• [Exercise requirements] Could you print, exactly and without pictures, only the lines from the one with "Instruction: Click the" through the end of the records below?

━━━━━━━━━━━━━━━━

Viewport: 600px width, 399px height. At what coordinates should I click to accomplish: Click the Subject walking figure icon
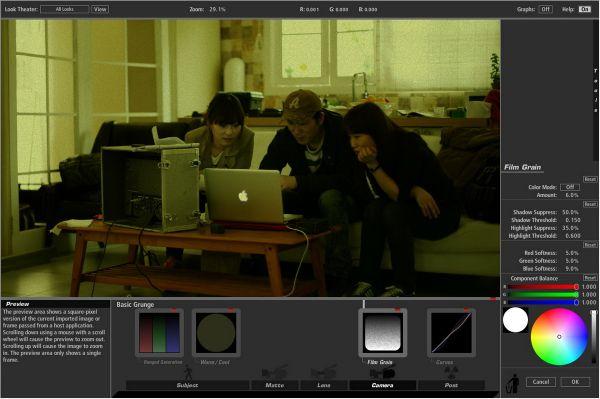click(x=188, y=373)
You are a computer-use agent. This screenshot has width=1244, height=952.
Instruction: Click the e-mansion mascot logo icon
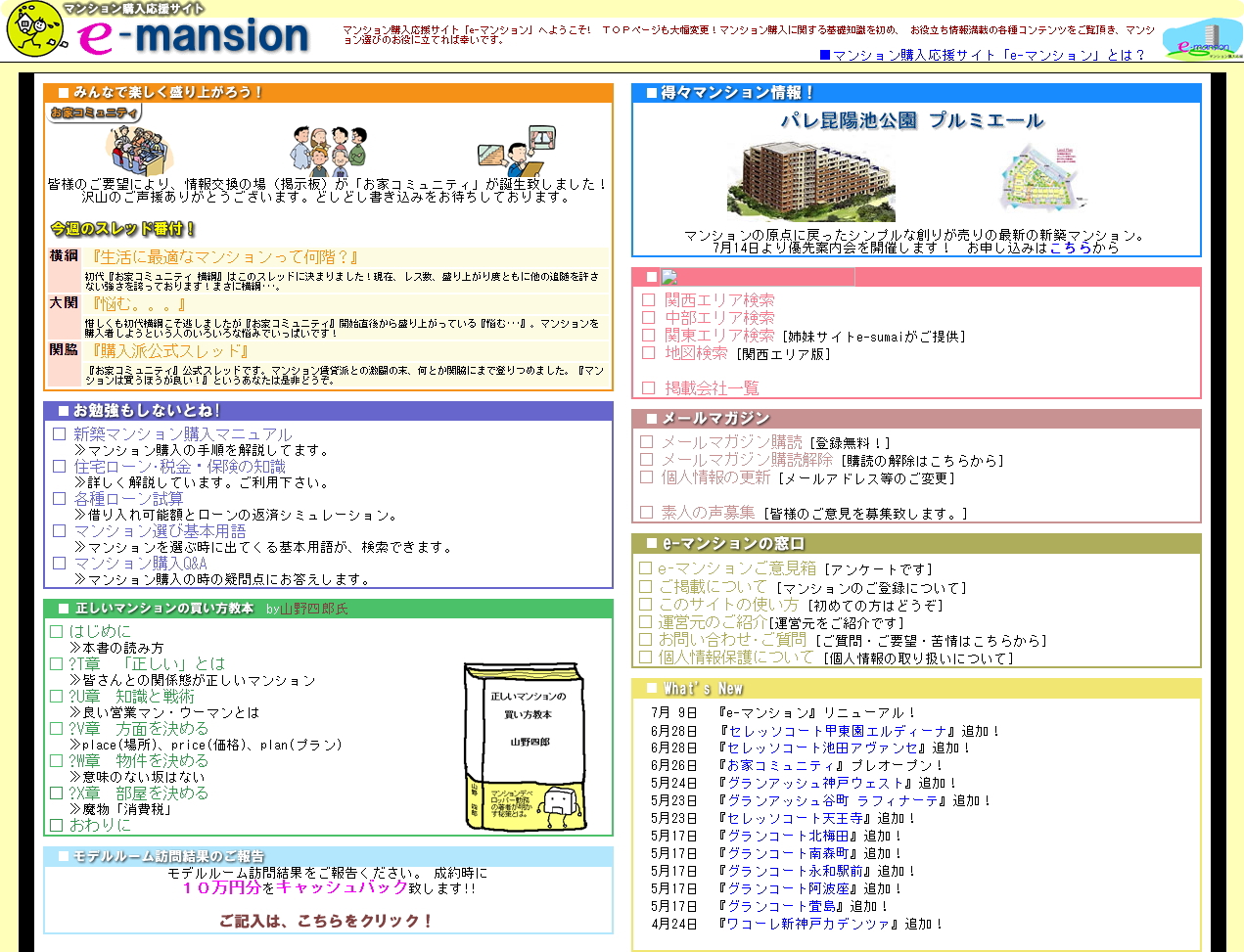point(36,29)
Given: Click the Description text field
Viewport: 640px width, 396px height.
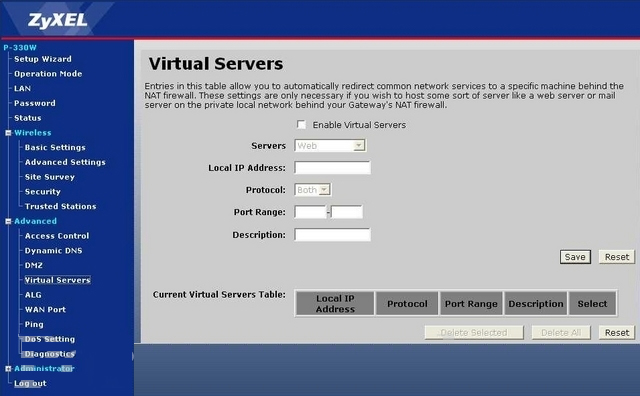Looking at the screenshot, I should (332, 235).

━━━━━━━━━━━━━━━━

• [Solution for this problem]
Instruction: Click the e-mansion mascot logo icon
point(36,29)
Given: Click the Description text field
Viewport: 640px width, 396px height.
Looking at the screenshot, I should (332, 235).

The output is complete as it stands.